Exhibition: Perspectives from Oslo

Perspectives from Oslo is Oslo Association of Architects' contribution to the Oslo Architecture Triennale 2016: After Belonging. Perspectives from Oslo is a project divided into separate phases, all of which relates to the Triennial’s main title “After Belonging”. This year’s Triennial addresses topics such as place; habitation; identity and time based on today’s global situation where an increasing number of people are in transit, either voluntarily or involuntarily.

Perspectives from Oslo is made up of two main parts. The first, a mapping period, will be completed and shown in an exhibition. The exhibition will be on display in the entrance foyer of Arkitektenes hus, Josefines Gate 34, running from 17. October to 4. November, with an open debate 27. October. There will be a vernissage in the exhibition 17. October. OAF also provides an open lecture series during the period, sponsored by Fritt Ord.

The exhibition is free of charge and will be on display until November 4th, from 16:00 to 18:00 pm Mon-Fri, unless other events necessitate closing the foyer. It will be possible for groups to visit the exhibition outside of opening hours by contacting Trine-Lise Sonne or Gerrit Mosebach.

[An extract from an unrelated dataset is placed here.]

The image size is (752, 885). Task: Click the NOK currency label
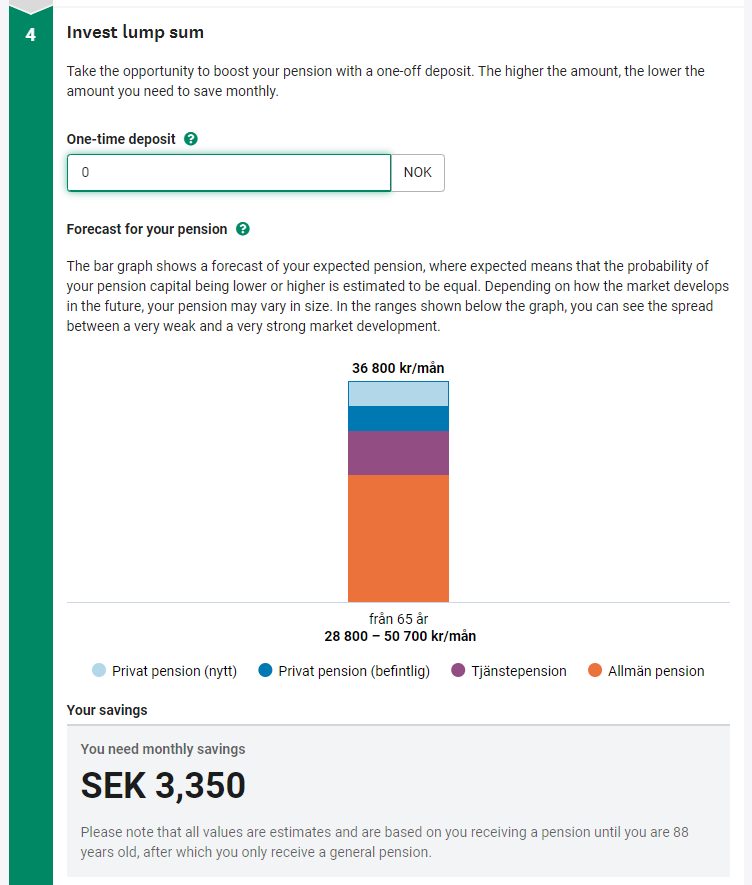click(x=418, y=172)
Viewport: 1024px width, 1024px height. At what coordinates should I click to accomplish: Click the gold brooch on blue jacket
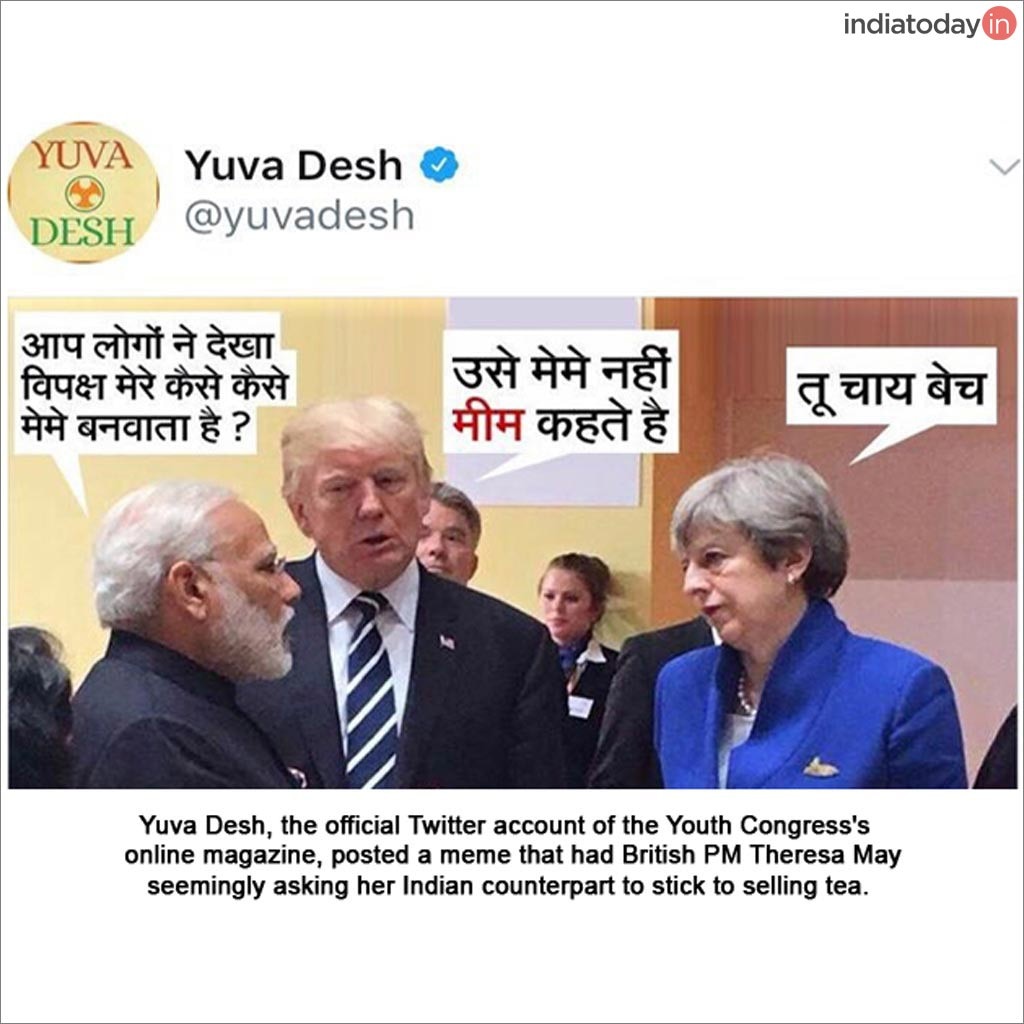tap(820, 767)
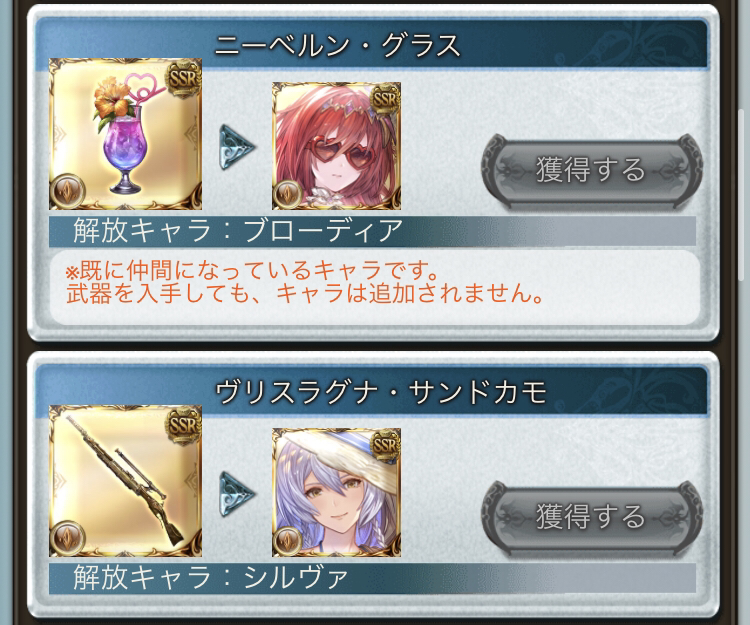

Six inhabitants of Oslo, none of them born, but all of them residing there, have been interviewed. They live in different parts of the city and have various backgrounds, both work wise and in terms of origin and life experience. The interviews will be recorded and presented in the exhibition, together with a personal map of Oslo, drawn by each interviewee. Additionally, teachers and students from AHO have developed a set of “objective” and “subjective" that will be displayed.

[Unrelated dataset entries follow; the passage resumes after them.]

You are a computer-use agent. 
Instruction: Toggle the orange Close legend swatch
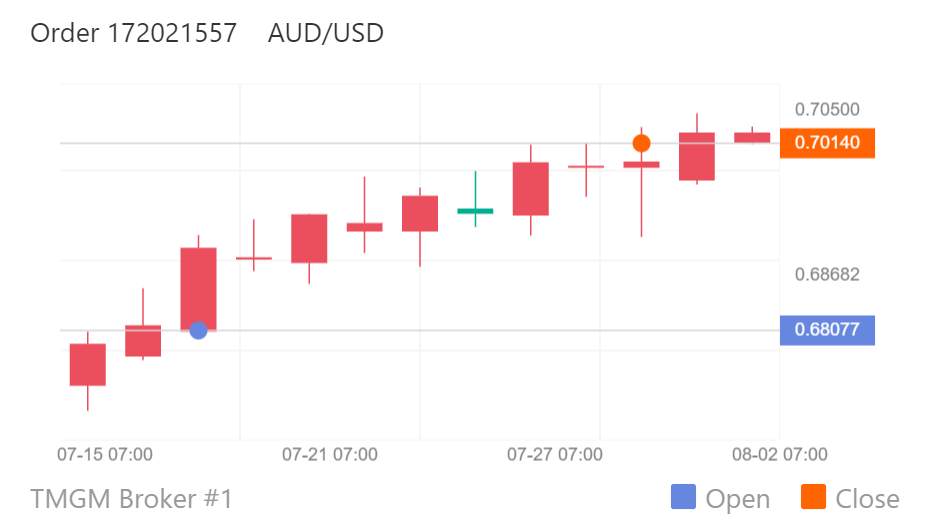(813, 497)
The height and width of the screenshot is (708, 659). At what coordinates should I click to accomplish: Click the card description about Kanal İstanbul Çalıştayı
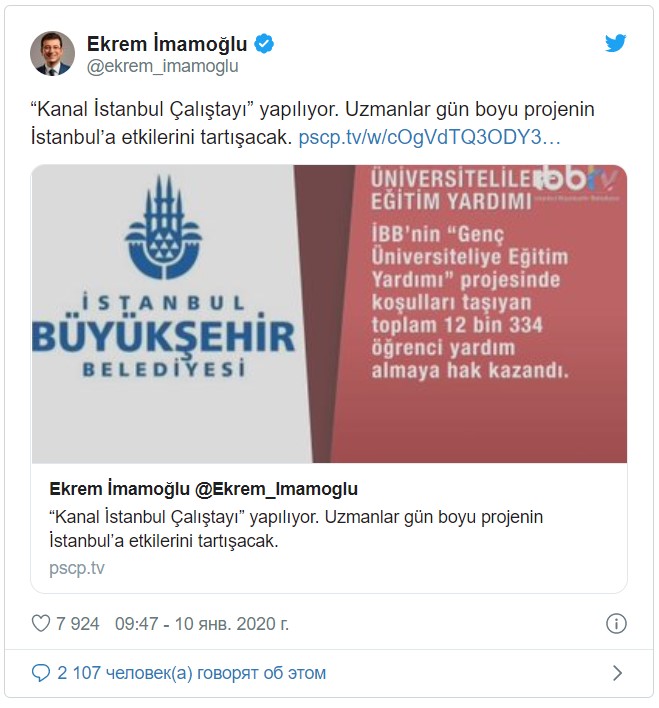point(296,529)
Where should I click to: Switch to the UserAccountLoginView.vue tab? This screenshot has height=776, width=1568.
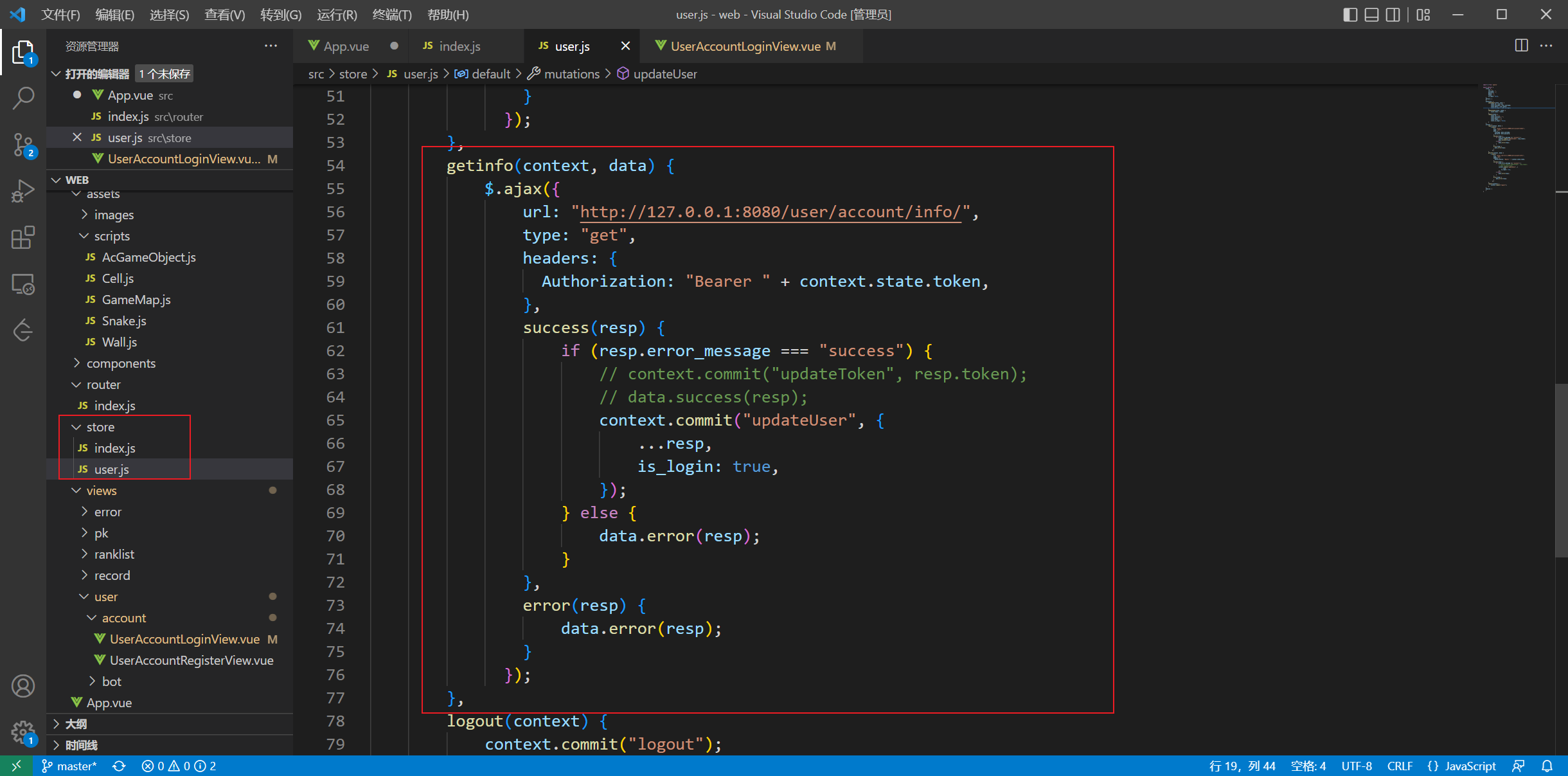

See the video interviews here:

We encourage all inhabitants of Oslo to post a photo of their own selection to the Instagram page Perspektiver fra Oslo with #perspectivesfromoslo or #perspektiverfraoslo.

Perspectives from Oslo

The contribution to the Trienniale focuses on Oslo. Ever since the city became the capital in 1814, Oslo has had an almost continuous population growth and strong immigration. Therefore, a large proportion of residents in Oslo are immigrants, both from the rest of the country and from other countries. This is partly the reason for the claim that many of the residents have stronger ties to the original home areas and to a lesser extent to Oslo. For decades it has been legitimate to say that Oslo is an ugly city without soul. We can see that this is starting to turn. This may be due to both the urban trend and that urban development in recent decades has changed the face of Oslo and its reputation. Now many are proud to live in Oslo. We do not know if this affects the place of belonging. We assume that the vast majority relates to the place, town or city where they live, but their loyalty is different for people in different life situations. We will examine whether it is possible to experience a sense of belonging when it is no longer clear where one belongs. Also, we will examine whether the feeling of belonging is tied to special places that have or have had special meaning for that individual.

On opposite sides of the spectrum we can witness on the one hand mass tourism and on the other an increasing number of people fleeing from conflicts, wars and natural disasters. In between these extremes we can observe various kinds of individual travelling; work migration and hybrid transit situations.

The contribution focuses on Oslo, exploring patterns of movement; borders and various concepts of habitation in the capital of Norway. There are major differences between the population of the districts and between different parts of the city with regard to issues such as finance, education length, upbringing and health. This is worrying.

To do this, various scales and methods are employed. We wish to investigate how one achieves the feeling of belonging when it is not obvious exactly where you do belong. We wish to debate what it means to feel at home, and the system and processes that govern which ones of us become citizens of Oslo.